In the case of amounts included in the gross income of the taxpayer under section 951 —
(i)
For taxable years beginning before January 1, 1977, the term “second-tier corporation” means a foreign corporation at least 50 percent of the voting stock of which is owned by such first-tier corporation.
(ii)
For taxable years beginning after December 31, 1976, the term “second-tier corporation” means a foreign corporation as least 10 percent of the voting stock of which is owned by such first-tier corporation.
(3) Third-tier corporation.
In the case of amounts included in the gross income of a domestic shareholder under section 951 for taxable years beginning after December 31, 1976, the term “third-tier corporation” means a foreign corporation at least 10 percent of the voting stock of which is owned by such second-tier corporation.
(4) Immediately lower-tier corporation.
In the case of a first-tier corporation the term “immediately lower-tier corporation” means a second-tier corporation. In the case of a second-tier corporation, the term “immediately lower-tier corporation” means a third-tier corporation.
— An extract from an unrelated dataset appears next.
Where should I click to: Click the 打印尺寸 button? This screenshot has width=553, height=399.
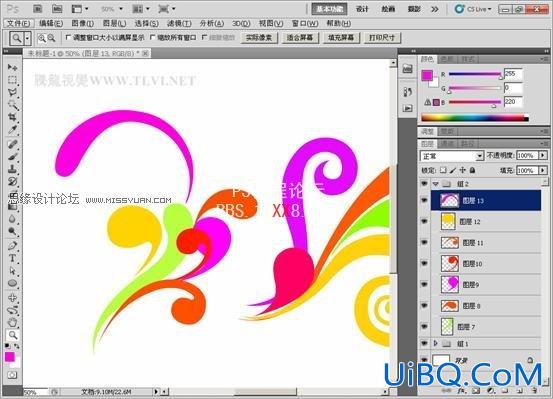[382, 37]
In the case of a third-tier corporation, the term “immediately lower-tier corporation” means a fourth-tier corporation.
(5) Foreign income taxes.
The term “foreign income taxes” means income, war profits, and excess profits taxes, and taxes included in the term “income, war profits, and excess profits taxes” by reason of section 903, imposed by a foreign country or a possession of the United States.
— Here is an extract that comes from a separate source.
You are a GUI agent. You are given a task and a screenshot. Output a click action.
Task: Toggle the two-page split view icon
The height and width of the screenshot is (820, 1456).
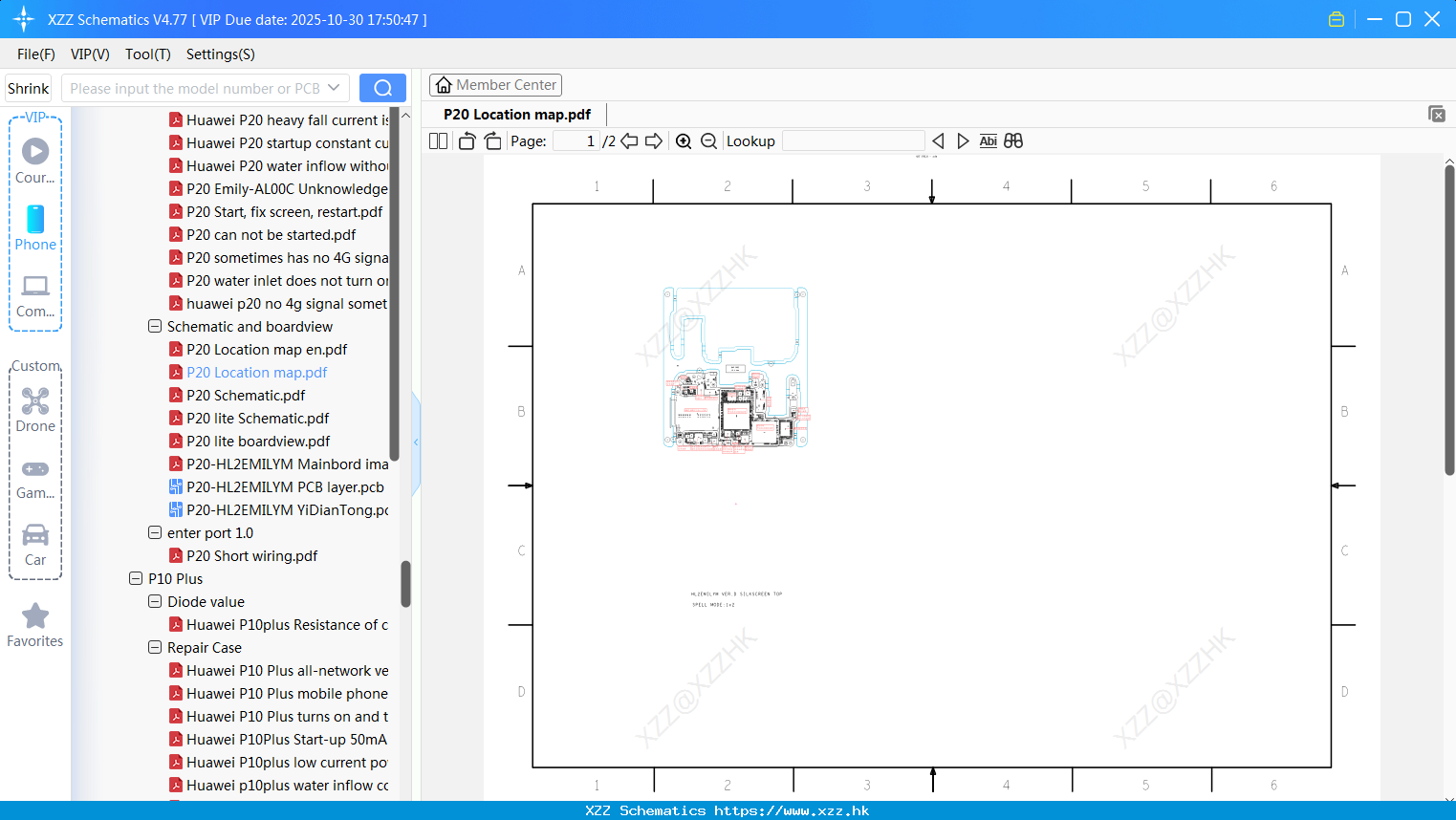pyautogui.click(x=439, y=141)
(c) Amount of foreign income taxes deemed paid by domestic corporation in respect of earnings and profits of foreign corporation attributable to amount included in income under
(1) In general.
For purposes of section 901 —
(i)
If for the taxable year there is included in the gross income of a domestic corporation under section 951 an amount attributable to the earnings and profits of a first- or second-tier corporation for any taxable year, the domestic corporation shall be deemed to have paid the same proportion of the total foreign income taxes paid, accrued, or deemed (in accordance with paragraph (b) of § 1.960-2) to be paid by such foreign corporation on or with respect to its earnings and profits for its taxable year as the amount (in the case of a first-tier corporation, determined without regard to section 958(a)(2); in the case of a second-tier corporation, determined without regard to section 958(a)(1)(A) and, to the extent that stock of such second-tier corporation is owned by the domestic corporation through a foreign corporation other than the first-tier corporation, determined without regard to section 958(a)(2)) so included in the gross income of the domestic corporation under section 951 with respect to such foreign corporation bears to the total earnings and profits of such foreign corporation for its taxable year. This paragraph (c)(1)(i) shall not apply to amounts included in the gross income of the domestic corporation under section 951 with respect to the second-tier corporation unless the percentage-of-voting-stock requirement of section 902(b)(3)(A) is satisfied.
(ii)
If for the taxable year there is included in the gross income of a domestic corporation under section 951 an amount attributable to the earnings and profits of a third-tier corporation for any taxable year, the domestic corporation shall be deemed to have paid the same proportion of the total foreign income taxes paid or accrued by such foreign corporation on or with respect to its earnings and profits for its taxable year as the amount (determined without regard to section 958(a)(1)(A) and, to the extent that stock of such third-tier corporation is owned by the domestic corporation through a foreign corporation other than the second-tier corporation, determined without regard to section 958(a)(2)) so included in the gross income of the domestic corporation under section 951 with respect to such foreign corporation bears to the total earnings and profits of such foreign corporation. This paragraph (c)(1)(ii) shall not apply unless the percentage-of-voting-stock requirement of section 902(b)(3)(B) is satisfied.
(iii)
In applying paragraph (c)(1)(i) or (c)(1)(ii) of this section to a first-, second-, or third-tier corporation which for the taxable year has income excluded under section 959(b), paragraph (c)(3) of this section shall apply for purposes of excluding certain earnings and profits of such foreign corporation and foreign income taxes, if any, attributable to such excluded income.
(iv)
This paragraph (c)(1) applies whether or not the first-, second-, or third-tier corporation makes a distribution for the taxable year of its earnings and profits which are attributable to the amount included in the gross income of the domestic corporation under section 951.
(v)
This paragraph (c)(1) does not apply to an increase in current earnings invested in United States property which, but for paragraph (e) of § 1.963-3 (applied as if section 963 had not been repealed by the Tax Reduction Act of 1975), would be included in the gross income of the domestic corporation under section 951(a)(1)(B) but which, pursuant to such paragraph, counts toward a minimum distribution for the taxable year. This subdivision shall apply in taxable years subsequent to the Tax Reduction Act of 1975 only in those cases where an adjustment is required as a result of an election made under section 963 prior to the Act.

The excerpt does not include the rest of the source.